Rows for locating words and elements
--- begin ---

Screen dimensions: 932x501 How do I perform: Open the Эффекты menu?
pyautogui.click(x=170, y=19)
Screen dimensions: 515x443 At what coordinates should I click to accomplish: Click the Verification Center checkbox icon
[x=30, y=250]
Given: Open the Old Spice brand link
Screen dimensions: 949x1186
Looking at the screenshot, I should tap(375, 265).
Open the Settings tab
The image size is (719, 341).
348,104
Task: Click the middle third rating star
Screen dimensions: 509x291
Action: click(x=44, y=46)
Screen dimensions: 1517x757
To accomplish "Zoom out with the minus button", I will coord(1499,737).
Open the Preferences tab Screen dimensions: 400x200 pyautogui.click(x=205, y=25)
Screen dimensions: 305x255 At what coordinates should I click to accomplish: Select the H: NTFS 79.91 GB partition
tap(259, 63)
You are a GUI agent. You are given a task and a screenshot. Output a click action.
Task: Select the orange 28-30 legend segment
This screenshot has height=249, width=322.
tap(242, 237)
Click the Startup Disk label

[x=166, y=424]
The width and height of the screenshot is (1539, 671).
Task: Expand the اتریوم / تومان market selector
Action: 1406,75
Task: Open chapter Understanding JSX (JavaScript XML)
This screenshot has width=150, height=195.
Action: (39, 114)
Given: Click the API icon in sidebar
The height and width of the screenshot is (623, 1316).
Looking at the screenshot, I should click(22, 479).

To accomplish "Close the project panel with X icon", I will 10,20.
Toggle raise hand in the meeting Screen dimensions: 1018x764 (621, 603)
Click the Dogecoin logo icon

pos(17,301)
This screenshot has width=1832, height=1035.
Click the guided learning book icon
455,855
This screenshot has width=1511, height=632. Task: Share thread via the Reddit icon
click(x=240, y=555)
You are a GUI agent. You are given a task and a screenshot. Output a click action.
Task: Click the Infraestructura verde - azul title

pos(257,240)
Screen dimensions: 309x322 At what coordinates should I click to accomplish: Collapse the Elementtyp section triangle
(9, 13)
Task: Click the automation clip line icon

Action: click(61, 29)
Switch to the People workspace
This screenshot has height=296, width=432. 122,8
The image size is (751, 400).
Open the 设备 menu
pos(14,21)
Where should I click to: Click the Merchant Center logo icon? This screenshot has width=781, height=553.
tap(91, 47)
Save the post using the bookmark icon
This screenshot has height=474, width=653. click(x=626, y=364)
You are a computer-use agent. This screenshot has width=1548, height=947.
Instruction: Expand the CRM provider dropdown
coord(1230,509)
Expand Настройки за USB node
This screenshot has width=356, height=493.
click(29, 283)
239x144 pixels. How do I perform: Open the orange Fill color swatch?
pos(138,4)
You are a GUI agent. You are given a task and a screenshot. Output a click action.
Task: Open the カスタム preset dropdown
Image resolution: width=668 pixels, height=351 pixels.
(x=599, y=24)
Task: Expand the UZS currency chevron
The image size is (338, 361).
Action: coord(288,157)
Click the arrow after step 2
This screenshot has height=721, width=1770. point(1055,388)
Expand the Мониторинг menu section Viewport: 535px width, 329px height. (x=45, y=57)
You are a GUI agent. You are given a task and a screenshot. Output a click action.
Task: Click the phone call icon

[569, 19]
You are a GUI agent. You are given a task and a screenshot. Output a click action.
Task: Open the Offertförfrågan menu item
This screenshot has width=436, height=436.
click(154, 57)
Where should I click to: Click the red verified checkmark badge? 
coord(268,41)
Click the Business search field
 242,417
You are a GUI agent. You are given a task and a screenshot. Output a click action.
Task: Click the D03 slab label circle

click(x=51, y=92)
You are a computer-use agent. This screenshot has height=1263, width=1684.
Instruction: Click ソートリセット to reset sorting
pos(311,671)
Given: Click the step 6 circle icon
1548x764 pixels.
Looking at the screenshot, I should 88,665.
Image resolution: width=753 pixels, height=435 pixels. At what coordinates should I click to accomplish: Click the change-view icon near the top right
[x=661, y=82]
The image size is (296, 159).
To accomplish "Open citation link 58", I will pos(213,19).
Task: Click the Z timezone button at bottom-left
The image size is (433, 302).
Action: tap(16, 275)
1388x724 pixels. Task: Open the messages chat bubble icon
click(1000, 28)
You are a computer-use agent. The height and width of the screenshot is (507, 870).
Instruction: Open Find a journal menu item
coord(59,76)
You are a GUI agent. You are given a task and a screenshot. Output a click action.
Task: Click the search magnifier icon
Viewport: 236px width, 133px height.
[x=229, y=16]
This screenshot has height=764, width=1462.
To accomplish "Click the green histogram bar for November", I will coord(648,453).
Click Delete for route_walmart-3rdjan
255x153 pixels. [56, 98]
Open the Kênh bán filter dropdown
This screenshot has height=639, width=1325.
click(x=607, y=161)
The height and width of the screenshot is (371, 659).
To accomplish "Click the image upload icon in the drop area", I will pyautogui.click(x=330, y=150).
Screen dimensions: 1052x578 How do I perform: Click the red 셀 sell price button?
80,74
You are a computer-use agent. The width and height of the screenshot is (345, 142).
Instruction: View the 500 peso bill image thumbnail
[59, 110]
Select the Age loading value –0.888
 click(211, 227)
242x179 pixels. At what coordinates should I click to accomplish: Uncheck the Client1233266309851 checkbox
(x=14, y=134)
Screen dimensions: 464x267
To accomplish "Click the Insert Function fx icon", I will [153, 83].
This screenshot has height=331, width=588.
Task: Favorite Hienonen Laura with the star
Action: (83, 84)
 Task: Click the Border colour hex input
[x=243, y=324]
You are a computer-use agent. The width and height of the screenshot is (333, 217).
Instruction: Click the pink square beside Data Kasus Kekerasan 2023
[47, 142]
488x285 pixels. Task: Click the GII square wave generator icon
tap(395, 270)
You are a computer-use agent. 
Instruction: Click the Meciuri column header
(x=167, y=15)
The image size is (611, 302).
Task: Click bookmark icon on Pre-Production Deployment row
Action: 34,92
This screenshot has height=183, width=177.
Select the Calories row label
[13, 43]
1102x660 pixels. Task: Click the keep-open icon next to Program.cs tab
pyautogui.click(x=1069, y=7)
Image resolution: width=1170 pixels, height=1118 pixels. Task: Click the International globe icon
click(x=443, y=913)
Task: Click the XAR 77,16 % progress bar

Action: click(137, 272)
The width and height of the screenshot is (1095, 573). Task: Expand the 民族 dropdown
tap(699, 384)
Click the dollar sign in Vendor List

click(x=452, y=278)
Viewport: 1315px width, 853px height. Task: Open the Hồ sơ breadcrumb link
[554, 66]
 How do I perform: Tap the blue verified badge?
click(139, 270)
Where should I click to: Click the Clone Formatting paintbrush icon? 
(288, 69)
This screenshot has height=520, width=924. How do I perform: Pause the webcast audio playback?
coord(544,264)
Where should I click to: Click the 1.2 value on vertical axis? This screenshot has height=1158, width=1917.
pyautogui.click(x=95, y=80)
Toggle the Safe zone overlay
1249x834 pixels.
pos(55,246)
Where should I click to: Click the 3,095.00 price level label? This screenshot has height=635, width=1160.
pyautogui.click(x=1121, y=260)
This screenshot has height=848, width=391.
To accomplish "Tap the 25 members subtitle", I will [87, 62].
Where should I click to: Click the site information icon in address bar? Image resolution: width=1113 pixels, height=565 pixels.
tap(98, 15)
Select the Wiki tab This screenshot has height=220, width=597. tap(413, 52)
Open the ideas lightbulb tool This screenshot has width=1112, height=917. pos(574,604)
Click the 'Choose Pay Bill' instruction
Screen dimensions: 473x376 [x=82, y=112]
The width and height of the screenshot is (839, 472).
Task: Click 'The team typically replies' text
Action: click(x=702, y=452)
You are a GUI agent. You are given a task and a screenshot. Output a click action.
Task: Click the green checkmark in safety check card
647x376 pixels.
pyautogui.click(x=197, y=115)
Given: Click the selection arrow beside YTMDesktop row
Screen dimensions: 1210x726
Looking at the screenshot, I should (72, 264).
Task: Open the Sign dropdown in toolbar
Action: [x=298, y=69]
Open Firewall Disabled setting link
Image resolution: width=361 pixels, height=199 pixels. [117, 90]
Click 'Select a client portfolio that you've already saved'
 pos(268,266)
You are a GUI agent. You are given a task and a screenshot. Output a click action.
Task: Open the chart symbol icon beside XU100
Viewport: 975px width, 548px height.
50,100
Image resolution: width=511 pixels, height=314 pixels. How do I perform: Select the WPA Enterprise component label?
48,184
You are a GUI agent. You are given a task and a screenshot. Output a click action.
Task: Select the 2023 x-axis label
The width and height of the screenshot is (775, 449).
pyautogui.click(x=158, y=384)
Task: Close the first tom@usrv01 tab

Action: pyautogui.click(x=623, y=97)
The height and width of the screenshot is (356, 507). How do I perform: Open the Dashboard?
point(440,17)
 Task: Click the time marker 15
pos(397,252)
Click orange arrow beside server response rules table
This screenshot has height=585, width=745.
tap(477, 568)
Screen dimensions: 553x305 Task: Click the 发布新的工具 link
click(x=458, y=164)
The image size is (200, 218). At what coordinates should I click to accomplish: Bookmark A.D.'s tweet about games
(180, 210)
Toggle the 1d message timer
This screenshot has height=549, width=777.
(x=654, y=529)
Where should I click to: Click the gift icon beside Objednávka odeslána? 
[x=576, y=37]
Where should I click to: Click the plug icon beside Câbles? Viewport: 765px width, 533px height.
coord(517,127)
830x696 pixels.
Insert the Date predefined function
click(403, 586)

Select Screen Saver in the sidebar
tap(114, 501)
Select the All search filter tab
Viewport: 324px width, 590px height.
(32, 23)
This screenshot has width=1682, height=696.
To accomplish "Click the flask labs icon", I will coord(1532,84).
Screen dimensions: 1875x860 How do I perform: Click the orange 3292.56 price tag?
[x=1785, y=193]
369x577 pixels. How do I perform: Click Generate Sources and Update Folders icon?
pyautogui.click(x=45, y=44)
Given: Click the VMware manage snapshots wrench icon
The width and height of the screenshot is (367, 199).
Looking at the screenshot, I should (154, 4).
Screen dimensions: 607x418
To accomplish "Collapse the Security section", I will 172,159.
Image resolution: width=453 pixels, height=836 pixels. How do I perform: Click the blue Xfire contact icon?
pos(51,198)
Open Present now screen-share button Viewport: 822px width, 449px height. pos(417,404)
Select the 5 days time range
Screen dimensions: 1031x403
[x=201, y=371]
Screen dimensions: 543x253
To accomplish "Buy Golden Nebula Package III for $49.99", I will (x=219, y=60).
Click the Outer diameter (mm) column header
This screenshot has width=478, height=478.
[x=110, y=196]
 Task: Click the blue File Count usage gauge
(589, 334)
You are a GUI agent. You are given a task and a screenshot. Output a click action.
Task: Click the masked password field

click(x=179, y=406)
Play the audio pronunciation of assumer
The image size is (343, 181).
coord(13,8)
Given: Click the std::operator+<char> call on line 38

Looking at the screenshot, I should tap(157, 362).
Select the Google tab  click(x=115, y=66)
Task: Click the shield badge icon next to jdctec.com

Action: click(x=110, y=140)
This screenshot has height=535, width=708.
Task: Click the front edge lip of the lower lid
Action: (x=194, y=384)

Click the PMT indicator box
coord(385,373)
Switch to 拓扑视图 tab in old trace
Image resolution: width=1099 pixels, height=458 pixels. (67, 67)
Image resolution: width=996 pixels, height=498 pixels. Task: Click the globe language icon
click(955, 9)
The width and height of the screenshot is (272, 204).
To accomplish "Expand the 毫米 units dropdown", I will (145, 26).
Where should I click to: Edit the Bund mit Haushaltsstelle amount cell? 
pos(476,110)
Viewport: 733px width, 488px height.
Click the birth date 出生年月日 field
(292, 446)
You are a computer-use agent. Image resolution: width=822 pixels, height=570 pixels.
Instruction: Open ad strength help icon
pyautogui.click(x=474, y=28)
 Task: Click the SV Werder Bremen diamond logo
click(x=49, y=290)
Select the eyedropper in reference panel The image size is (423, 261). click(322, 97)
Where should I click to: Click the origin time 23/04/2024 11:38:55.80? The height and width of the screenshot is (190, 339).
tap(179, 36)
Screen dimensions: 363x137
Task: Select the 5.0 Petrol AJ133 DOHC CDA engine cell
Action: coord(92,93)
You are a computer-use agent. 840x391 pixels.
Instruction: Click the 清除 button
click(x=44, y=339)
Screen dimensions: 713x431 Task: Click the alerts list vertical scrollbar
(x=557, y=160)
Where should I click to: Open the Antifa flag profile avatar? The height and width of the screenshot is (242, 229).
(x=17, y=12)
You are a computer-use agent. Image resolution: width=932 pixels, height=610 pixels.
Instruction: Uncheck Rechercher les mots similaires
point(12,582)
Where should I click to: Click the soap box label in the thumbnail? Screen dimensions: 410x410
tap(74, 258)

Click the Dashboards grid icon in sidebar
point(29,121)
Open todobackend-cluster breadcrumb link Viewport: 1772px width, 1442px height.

--- end ---

WHAT NEEDS TO BE DONE: Count the lines of the rows above that contain the string "item", matching case, and give only the number.

TASK RESULT: 2